= Tryambaka-yajvan =

Tryambaka-yajvan (1665-1750), also known as Tryambaka-raya-makhin, was a Hindu pandit and a minister at the court of the Thanjavur Maratha kings Shahaji I and Serfoji I. He is best known for writing Strī-dharma-paddhati - a treatise that describes the duties of the ideal Hindu woman from an orthodox point of view, and Dharmākūta - a commentary on Ramayana.

== Biography ==

Tryambaka lived during 1665–1750, and came from a family of pandit-ministers. His original surname was Abhyankar and they were Chitpavan Brahmins. His great-grandfather, his father as well as his son were named Gangadhara. His family tree is given below:

- Ganga-dhara I
  - Bavaji
    - Ganga-dhara II alias Kakoji (married Krishnamba), minister to Ekoji I
      - Nrsimha-raya I, minister to Ekoji I
        - Ananda-raya, minister to Shahaji and Serfoji
          - Nrsimha-raya II
      - Tryambaka-raya, minister to Shahaji I and Serfoji I
          - Ganga-dhara III
            - Narayana-raya
      - Bhagavanta-raya, minister to Tukkoji

Tryambaka was also known as Trymbaka-yavjan, Tryambaka-makhin, Trymabaka-raya, Tryambaka-raya-makhin, or Tryambaka Raya Makhi. The Sanskrit titles yajvan and makhin are synonymous, and probably commemorate a ritual sacrifice (yajna) performed by him; the Rāghavābhyudaya of Bhagavanta-rāya describes this sacrifice.

Tryambaka states that Ekoji I - the founder of the Thanjavur Maratha kingdom - trained him to be the minister of the succeeding ruler Shahaji I.
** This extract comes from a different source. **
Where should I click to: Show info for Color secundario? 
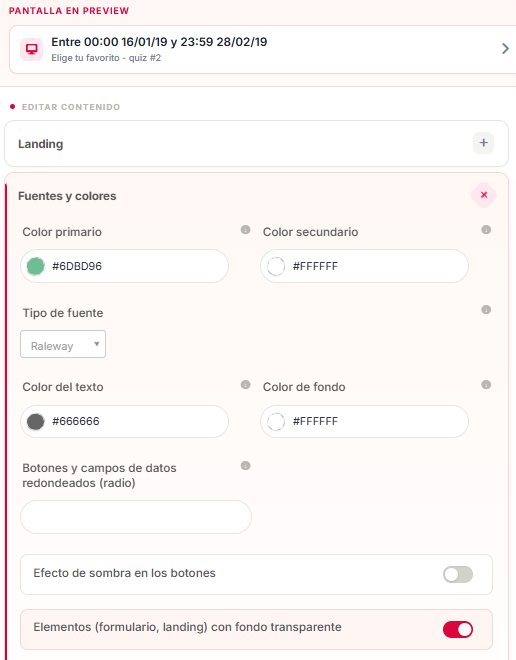click(486, 230)
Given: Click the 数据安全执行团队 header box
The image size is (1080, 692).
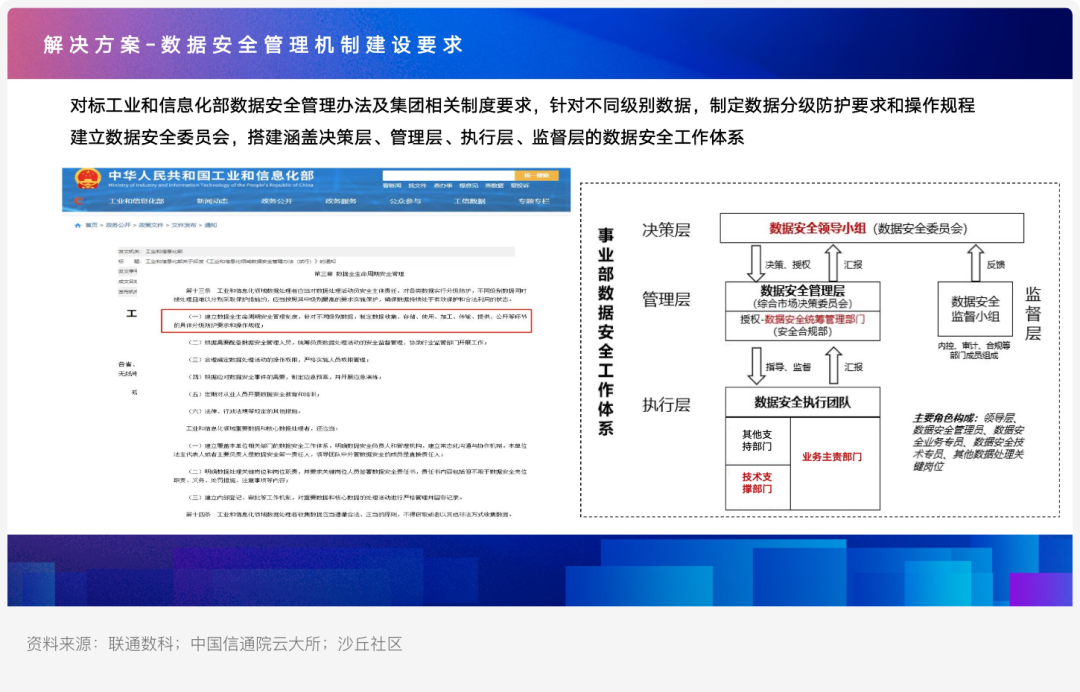Looking at the screenshot, I should (x=802, y=402).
According to Ayyaval's Shahendra-vilasa, Tryambaka was a learned minister of Shahaji, a perform of Vedic sacrifices, and a patron of scholars. The next ruler, Serfoji I, commissioned him to write Dharmākūta, a commentary on the epic Ramayana. In this commentary, Tryambaka explains how the Ramayana story is consistent with the traditional religious law.

Trymabaka's family members also wrote several works under the Thanjavur Maratha patronage. His grandson Narayana-raya wrote Vikrama-sena-champu. His brother Bhagavanta-raya wrote Mukunda-vilasa, Uttara-champu, and Raghavabhyudaya. His nephew Ananda-raya wrote Ashvala-yana-grhya-sutra-vritti, Jivananda-nataka, and Vidya-parinaya-nataka (with a commentary). His grand-nephew Nrsimha-raya wrote Tripura-vijaya-champu.

== Works ==

Tryambaka wrote the following Sanskrit-language works:

- Strī-dharma-paddhati, a treatise on the duties of women from an orthodox Hindu point of view
- Gārhasthya-dīpikā
- Dharmākūta or Dharmākūtam (1719), an encyclopedic commentary on the Ramayana

Some earlier scholars believed that the authors of these three texts were distinct people. However, literary evidence makes it clear that all three works were composed by the same work. The colophons of Strī-dharma-paddhati and Gārhasthya-dīpikā both mention the author's name as Tryambaka-yajvan, the author of Yajnesha. Dharmākūta is attributed to Tryambaka-raya-makhin. The author of Strī-dharma-paddhati quotes Dharmākūta, stating that it was written by him. Moreover, the Dharmākūta mentions that the author was a pupil of Yajnesha.

Tryambaka patronized the court poet and pandit Dhundhi-raja. The introductory verses in Dhundhi-raja's Mudra-rakshasa-vyakhya are same as those of Dharmākūta: it is possible that Tryambaka took these verses from Dhundhi-raja's work. Alternative theories ascribe the authorship of Mudra-rakshasa-vyakhya to Tryambaka or the authorship of Dharmākūta to Dhundhi-raja.